Item coordinate data
____________
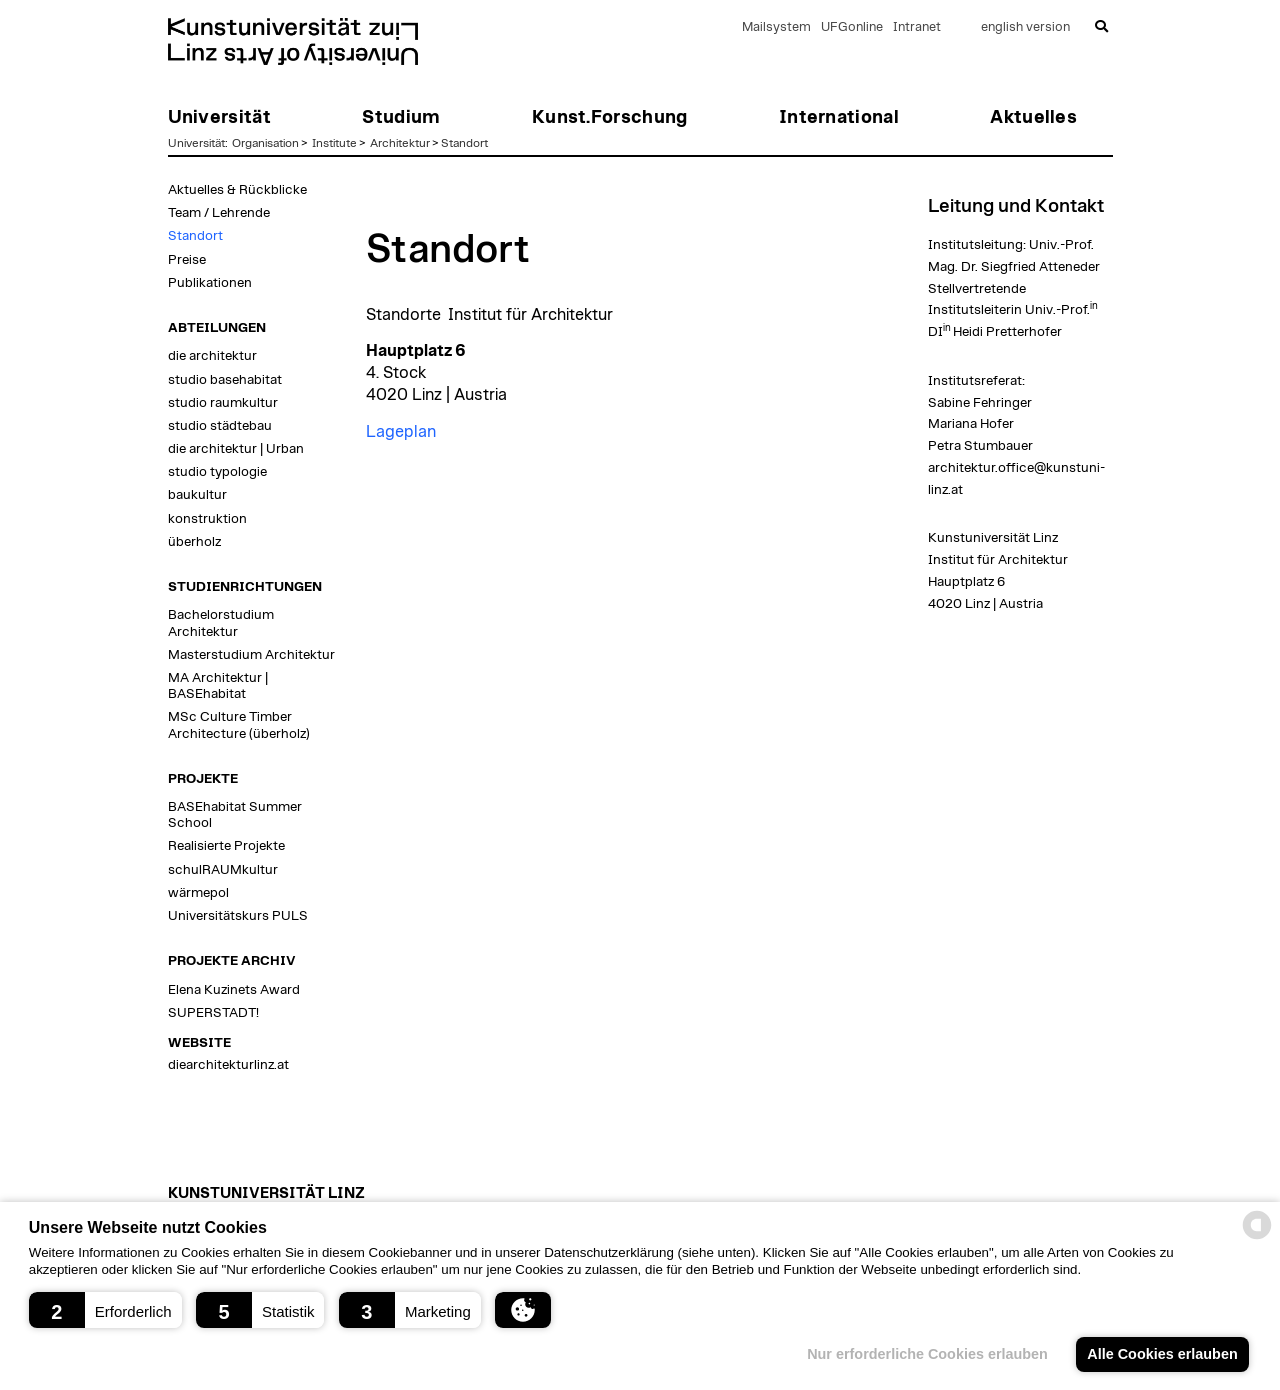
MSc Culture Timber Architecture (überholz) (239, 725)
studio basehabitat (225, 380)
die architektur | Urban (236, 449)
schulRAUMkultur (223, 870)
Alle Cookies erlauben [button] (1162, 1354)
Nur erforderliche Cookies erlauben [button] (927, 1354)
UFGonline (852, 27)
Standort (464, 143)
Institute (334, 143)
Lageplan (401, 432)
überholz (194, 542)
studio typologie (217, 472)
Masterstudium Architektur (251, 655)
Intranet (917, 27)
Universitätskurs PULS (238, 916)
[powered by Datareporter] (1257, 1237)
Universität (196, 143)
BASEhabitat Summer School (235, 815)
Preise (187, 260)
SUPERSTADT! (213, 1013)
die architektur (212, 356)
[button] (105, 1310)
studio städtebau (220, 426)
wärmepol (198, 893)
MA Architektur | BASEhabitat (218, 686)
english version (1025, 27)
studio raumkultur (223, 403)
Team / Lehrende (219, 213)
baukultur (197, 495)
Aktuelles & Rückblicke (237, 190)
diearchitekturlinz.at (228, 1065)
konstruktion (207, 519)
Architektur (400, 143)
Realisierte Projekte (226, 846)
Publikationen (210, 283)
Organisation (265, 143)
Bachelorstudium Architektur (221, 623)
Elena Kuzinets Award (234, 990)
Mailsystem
____________
Copy out every line of the records above verbatim, leaving out the picture placeholders.

MSc Culture Timber Architecture (überholz) (239, 725)
studio basehabitat (225, 380)
die architektur | Urban (236, 449)
schulRAUMkultur (223, 870)
Alle Cookies erlauben [button] (1162, 1354)
Nur erforderliche Cookies erlauben [button] (927, 1354)
UFGonline (852, 27)
Standort (464, 143)
Institute (334, 143)
Lageplan (401, 432)
überholz (194, 542)
studio typologie (217, 472)
Masterstudium Architektur (251, 655)
Intranet (917, 27)
Universitätskurs PULS (238, 916)
[powered by Datareporter] (1257, 1237)
Universität (196, 143)
BASEhabitat Summer School (235, 815)
Preise (187, 260)
SUPERSTADT! (213, 1013)
die architektur (212, 356)
[button] (105, 1310)
studio städtebau (220, 426)
wärmepol (198, 893)
MA Architektur | BASEhabitat (218, 686)
english version (1025, 27)
studio raumkultur (223, 403)
Team / Lehrende (219, 213)
baukultur (197, 495)
Aktuelles & Rückblicke (237, 190)
diearchitekturlinz.at (228, 1065)
konstruktion (207, 519)
Architektur (400, 143)
Realisierte Projekte (226, 846)
Publikationen (210, 283)
Organisation (265, 143)
Bachelorstudium Architektur (221, 623)
Elena Kuzinets Award (234, 990)
Mailsystem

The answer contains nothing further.